MonographOut of Print

Series: Oxford Archaeology Monographs Volume: 20

By: Francis F Wenban-Smith (Editor), Leo Heatley (Illustrator), Barbara McNee (Illustrator), Magdalena Wachnik (Illustrator)

562 pages, 279 colour photos and colour & b/w illustrations, 175 tables

Oxford Archaeology (North)

Hardback | Nov 2013 | #214298 | ISBN-13: 9780904220735
Out of Print Details

About this book

This is the final volume in the monograph series resulting from archaeological excavations in the Ebbsfleet Valley (Kent, UK) in advance of the High Speed 1 railway and the Ebbsfleet International station. It provides the full account of the discovery, excavation and subsequent analysis of rich and deeply buried archaeological horizons found late in the construction programme, dating to early in the Palaeolithic and associated with the Hoxnian interglacial between about 425,000 and 375,000 years ago. The highlight of this work was recovery of the remains of an extinct straight-tusked elephant Palaeoloxodon antiquus surrounded by the undisturbed scatter of flint tools used for its butchery, made and abandoned at the spot. Rich fossil palaeo-environmental remains provide a remarkable record of the climate and environment, showing that the elephant lived and died at a time of peak interglacial warmth, when the Ebbsfleet Valley was a lush, densely-wooded tributary of the Thames, containing a quiet, almost stagnant swamp.

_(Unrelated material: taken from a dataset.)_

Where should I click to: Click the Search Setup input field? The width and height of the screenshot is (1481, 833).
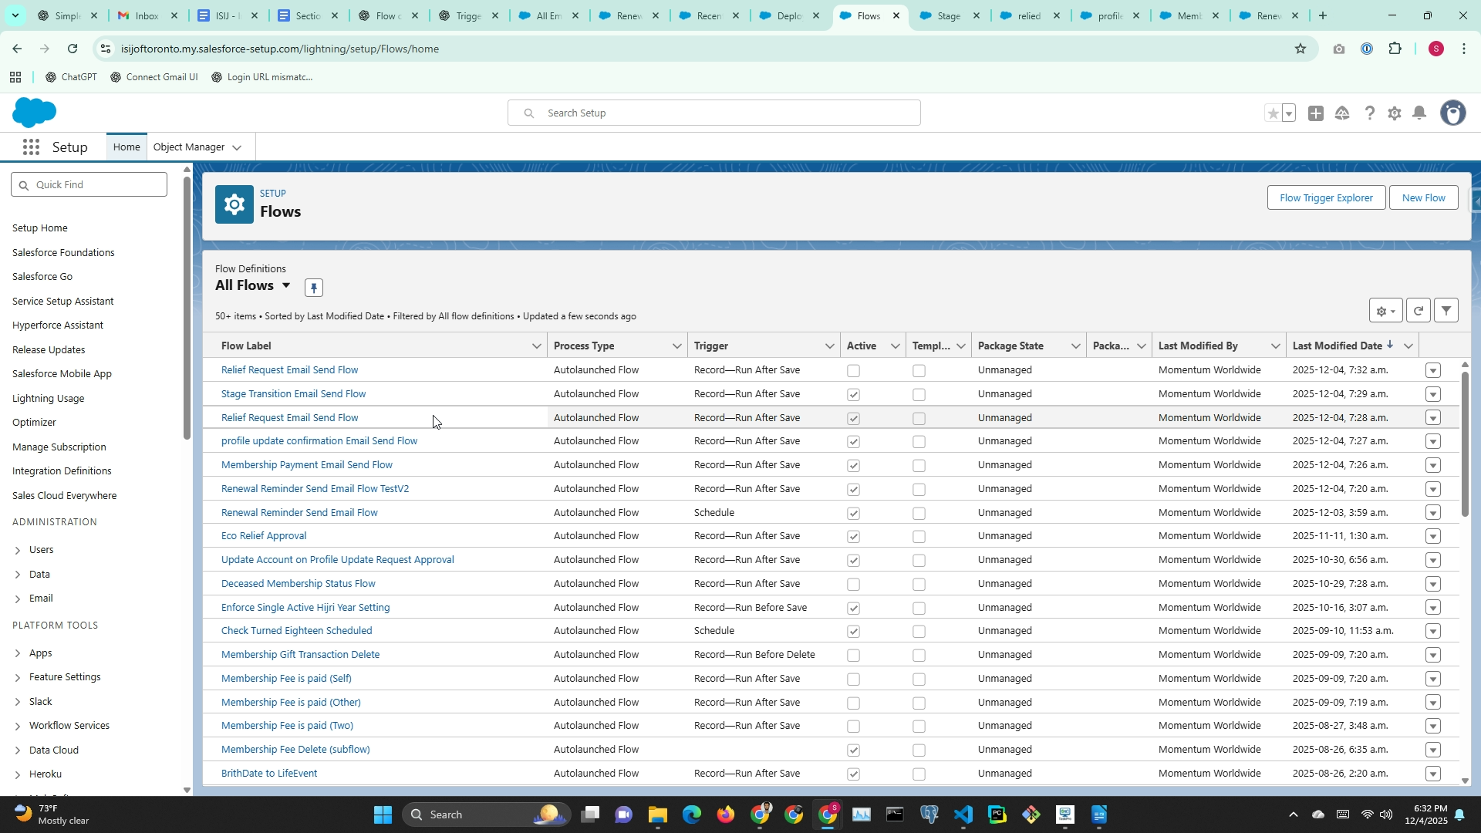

The abundant lithic remains from the elephant horizon are attributable to the Clactonian industrial tradition, after Clacton-on-Sea, Essex where similar remains have been found. The evidence from this new site provides the best record yet of Clactonian remains from the Hoxnian, establishing that Britain was re-settled (after local extinction due to the great Anglian glaciation) by hominins who did not make handaxes, generally the typical artefact of the earlier Palaeolithic. The elephant horizon is overlain by a younger deposit rich in handaxes of various forms, including sharply pointed specimens, bluntly pointed sub-cordates and twisted ovates. Possible interpretations for this sequence of greatly contrasting lithic industries are discussed in the volume. Finally, The Ebbsfleet Elephant provides a fascinating case-study of Palaeolithic excavation methods, and how archaeological work is carried out in conjunction with large engineering developments such as High Speed 1.